## To do
The records that follow must be reproduced in full, with every picture excluded.

## Record extracts
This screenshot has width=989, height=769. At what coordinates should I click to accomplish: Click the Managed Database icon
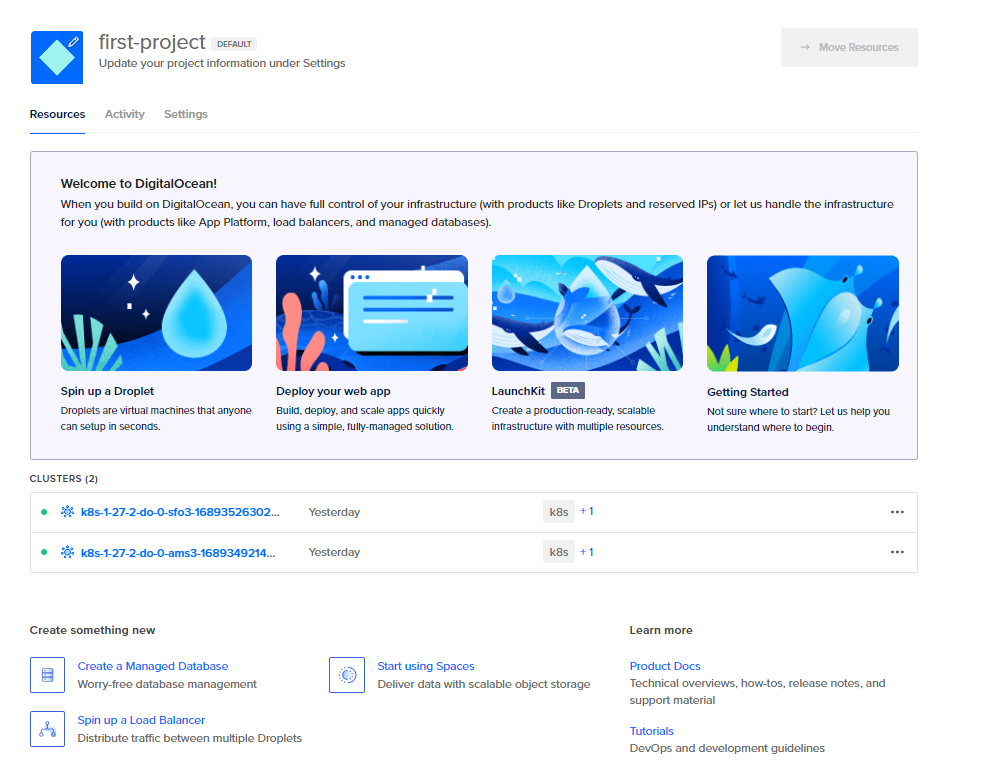coord(47,675)
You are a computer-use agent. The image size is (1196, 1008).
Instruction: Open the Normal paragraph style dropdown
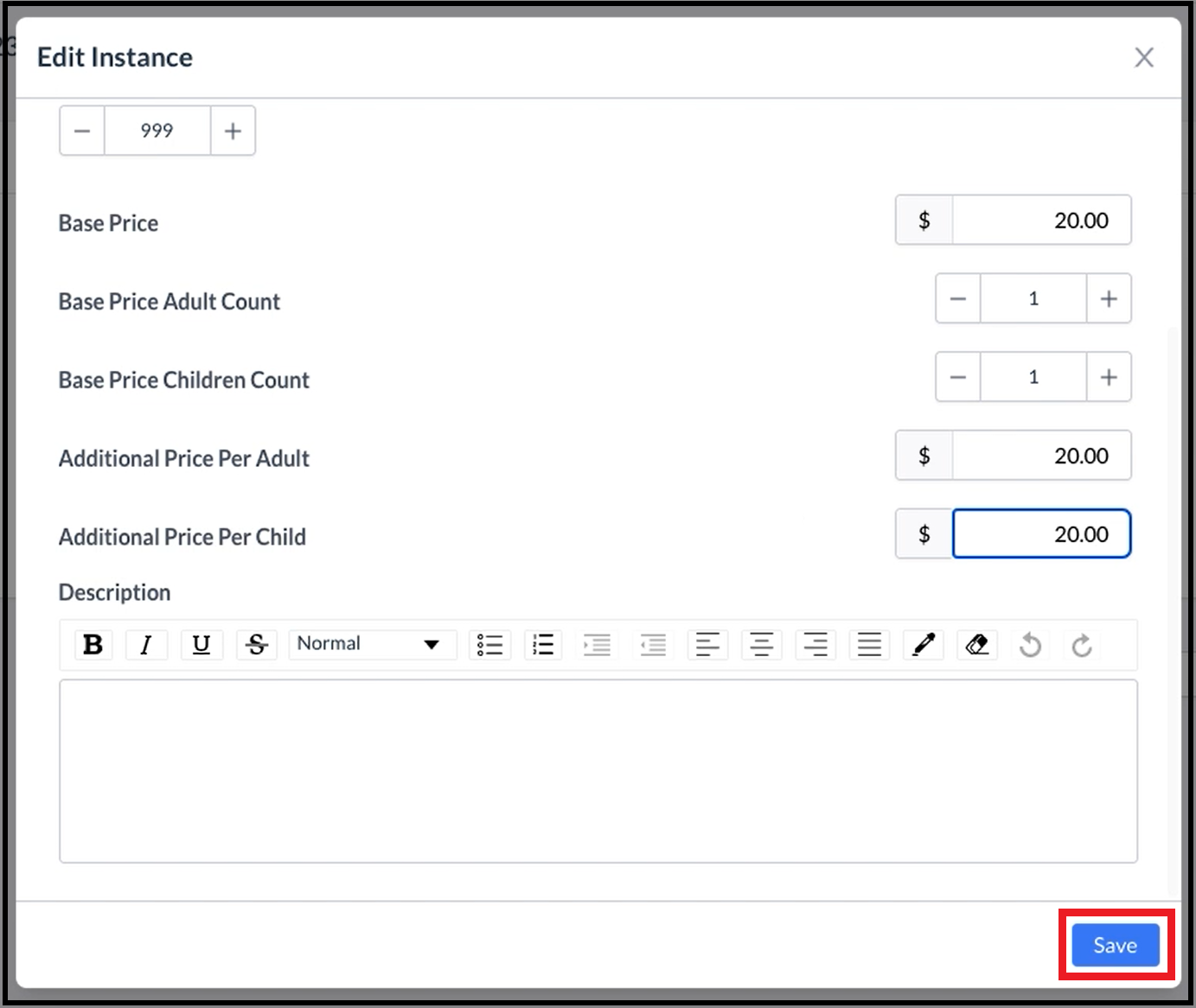(372, 644)
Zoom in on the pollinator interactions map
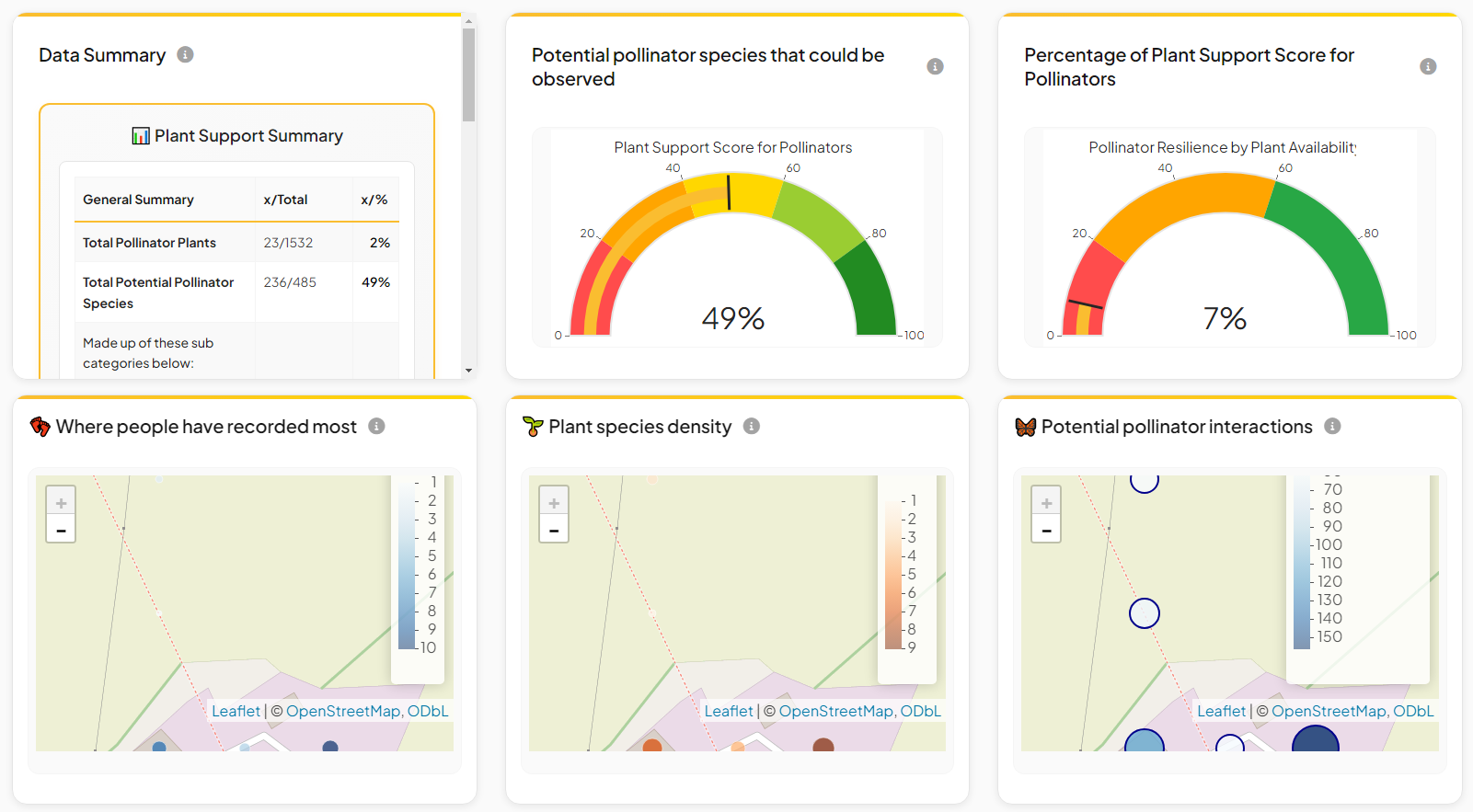The image size is (1473, 812). 1046,502
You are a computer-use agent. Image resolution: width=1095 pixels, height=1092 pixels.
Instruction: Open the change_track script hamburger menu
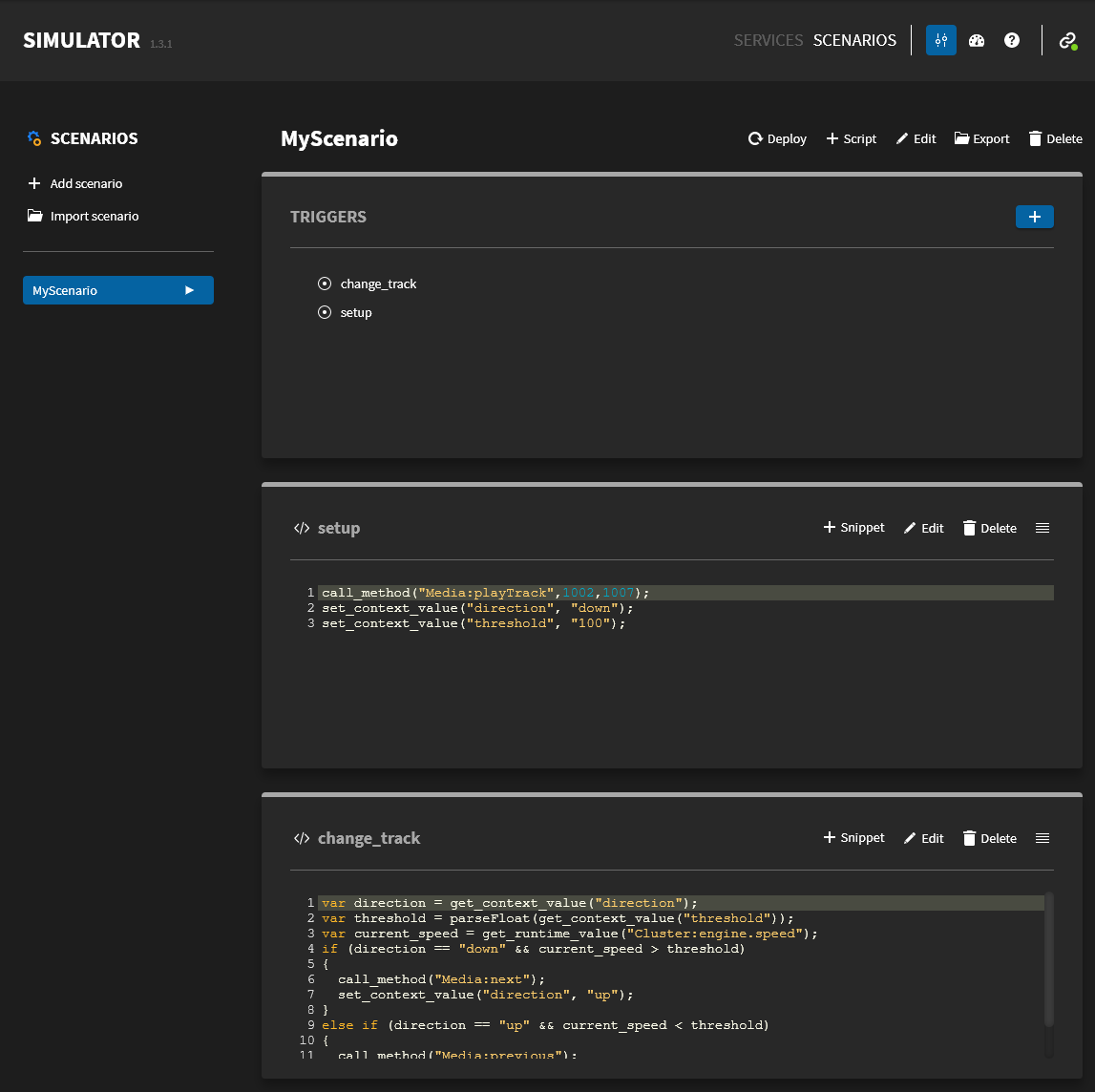[x=1042, y=838]
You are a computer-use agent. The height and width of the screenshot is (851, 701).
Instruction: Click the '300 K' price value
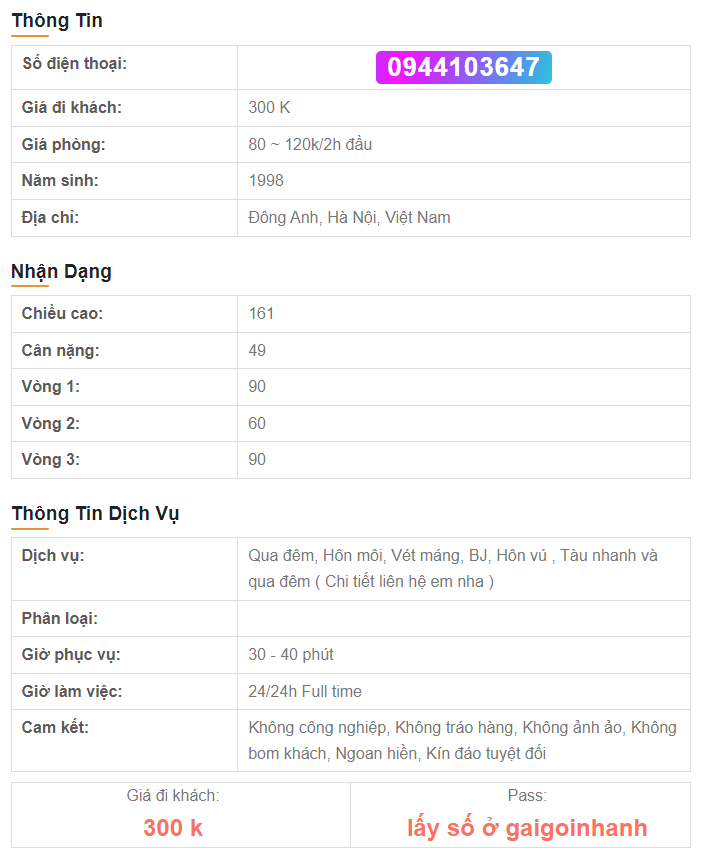click(269, 107)
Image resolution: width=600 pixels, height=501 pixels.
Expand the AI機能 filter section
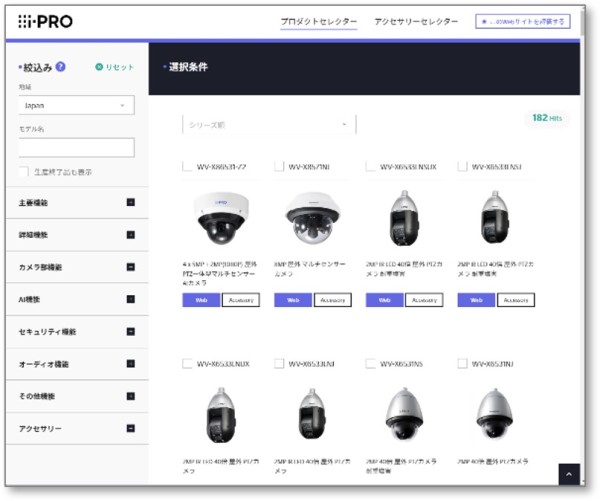(x=131, y=299)
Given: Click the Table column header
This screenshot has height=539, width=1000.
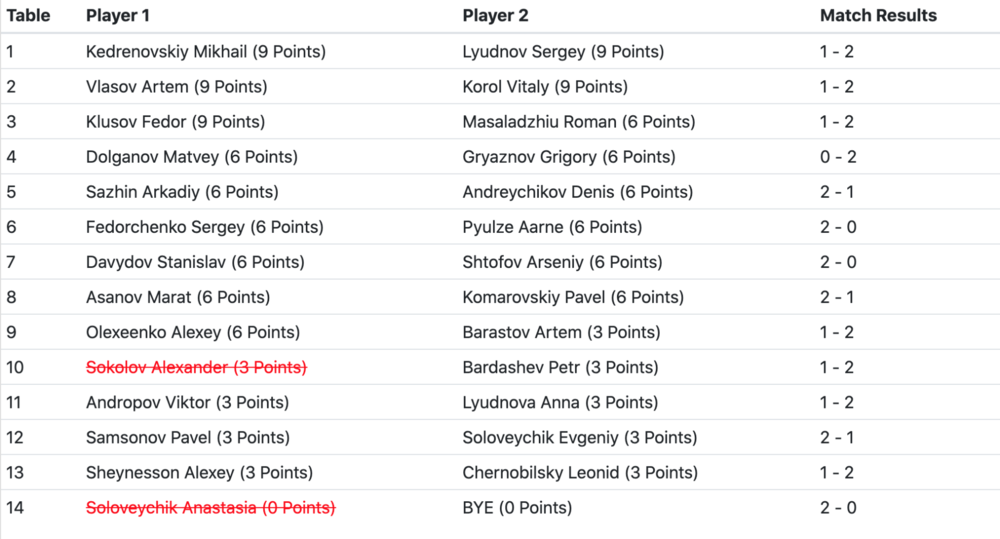Looking at the screenshot, I should pyautogui.click(x=28, y=16).
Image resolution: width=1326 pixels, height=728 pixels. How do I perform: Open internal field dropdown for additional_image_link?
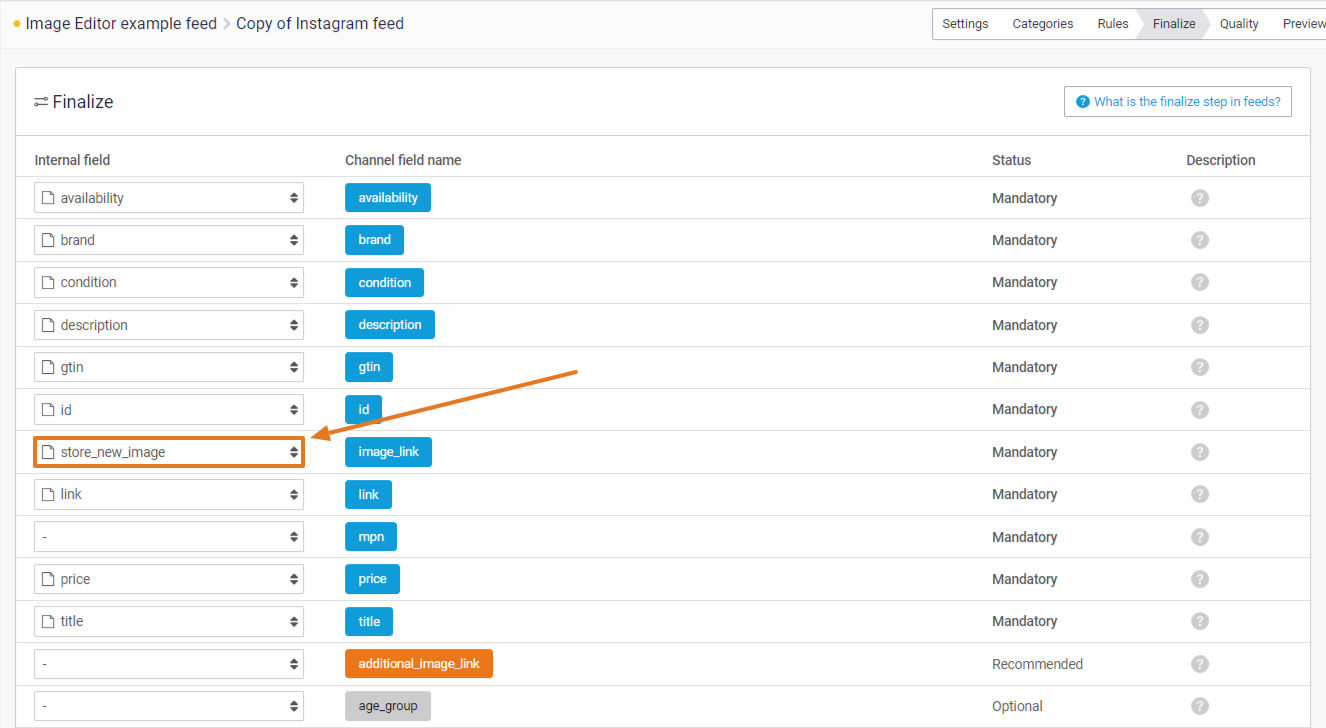point(169,664)
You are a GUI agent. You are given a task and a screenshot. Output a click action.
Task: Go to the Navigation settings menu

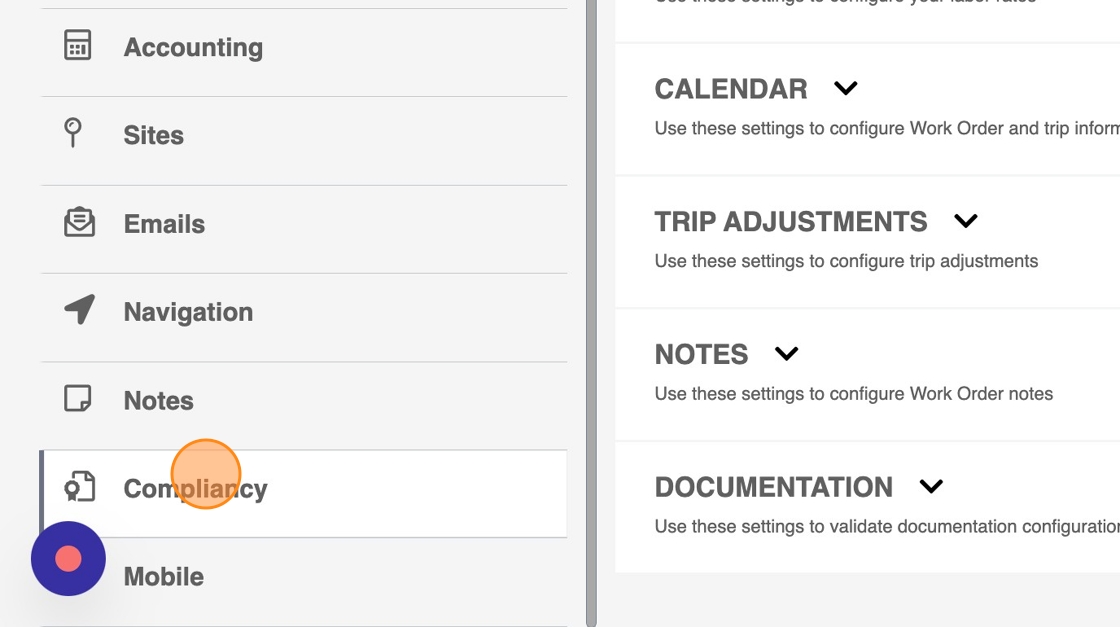[188, 312]
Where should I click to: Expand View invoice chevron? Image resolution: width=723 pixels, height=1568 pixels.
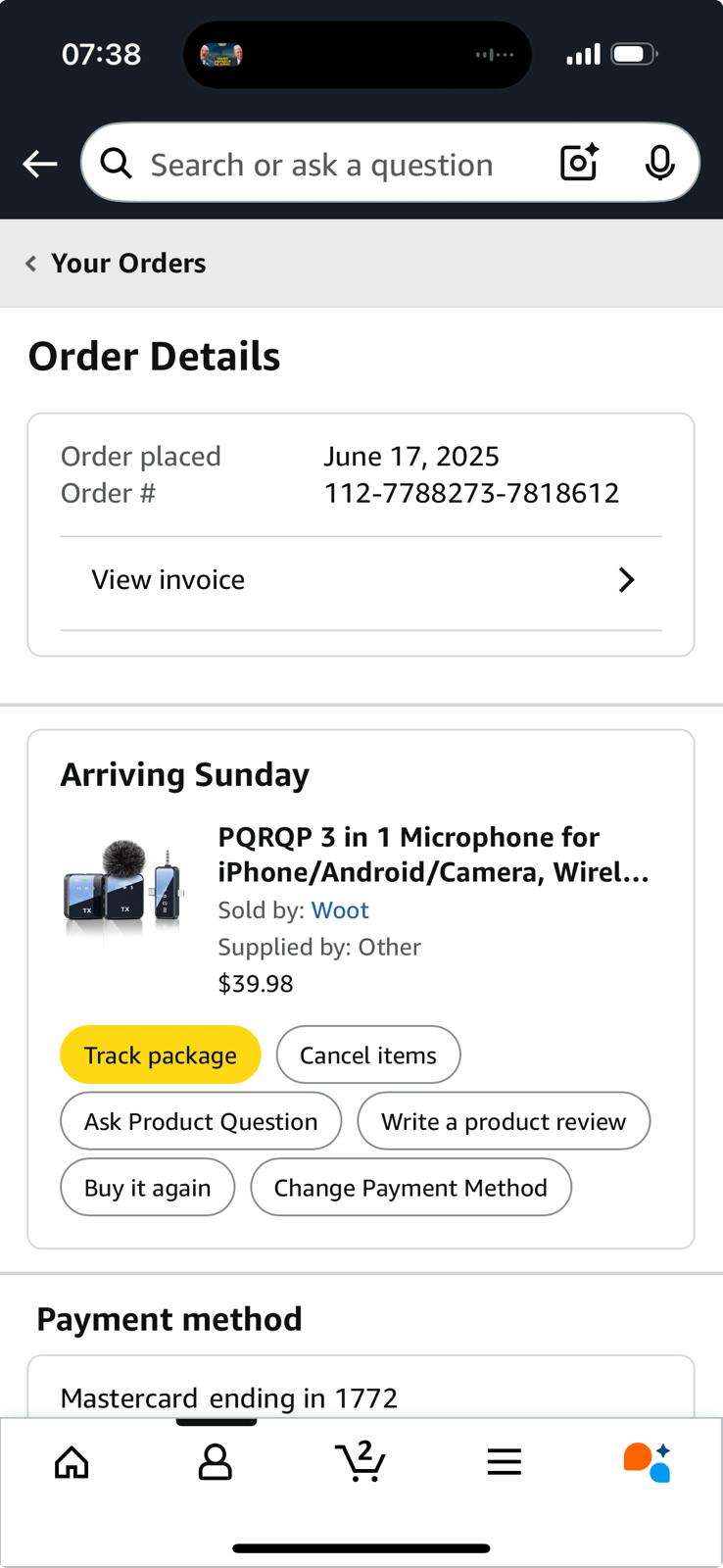626,580
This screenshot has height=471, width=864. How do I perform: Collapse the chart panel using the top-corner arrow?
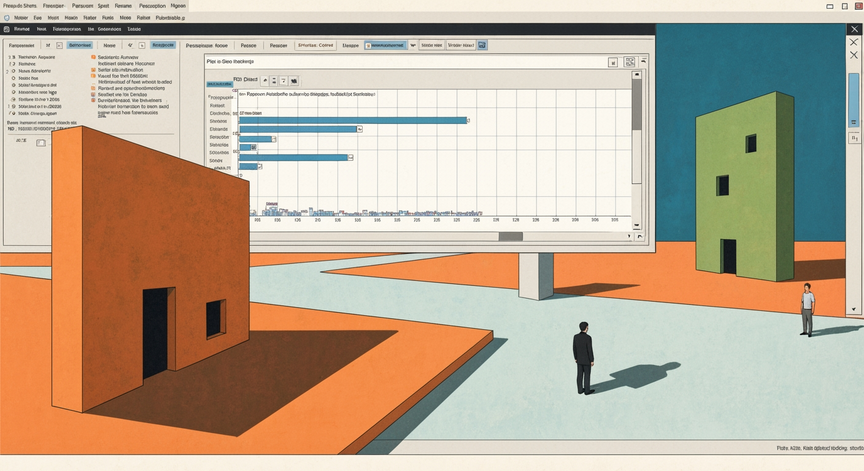click(x=643, y=61)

## Result for this task
This screenshot has width=989, height=769. At what coordinates should I click to accomplish: Click the Managed Database icon
coord(47,675)
You are a computer-use agent. The image size is (1196, 1008).
Instruction: Open the Normal paragraph style dropdown
(372, 644)
Zoom in on the pollinator interactions map
The image size is (1473, 812). 1046,502
You are a computer-use agent. Image resolution: width=1095 pixels, height=1092 pixels.
Instruction: Open the change_track script hamburger menu
[x=1042, y=838]
You are a computer-use agent. The height and width of the screenshot is (851, 701).
Instruction: Click the '300 K' price value
click(269, 107)
Image resolution: width=600 pixels, height=501 pixels.
Expand the AI機能 filter section
(x=131, y=299)
Given: Click the Table column header
This screenshot has height=539, width=1000.
Looking at the screenshot, I should pyautogui.click(x=28, y=16).
Image resolution: width=1326 pixels, height=728 pixels. How do I perform: Open internal field dropdown for additional_image_link?
point(169,664)
You are a GUI agent. You are given a task and a screenshot. Output a click action.
Task: Go to the Navigation settings menu

[188, 312]
Where should I click to: Expand View invoice chevron? Image resolution: width=723 pixels, height=1568 pixels.
626,580
This screenshot has height=471, width=864. How do I perform: Collapse the chart panel using the top-corner arrow?
click(x=643, y=61)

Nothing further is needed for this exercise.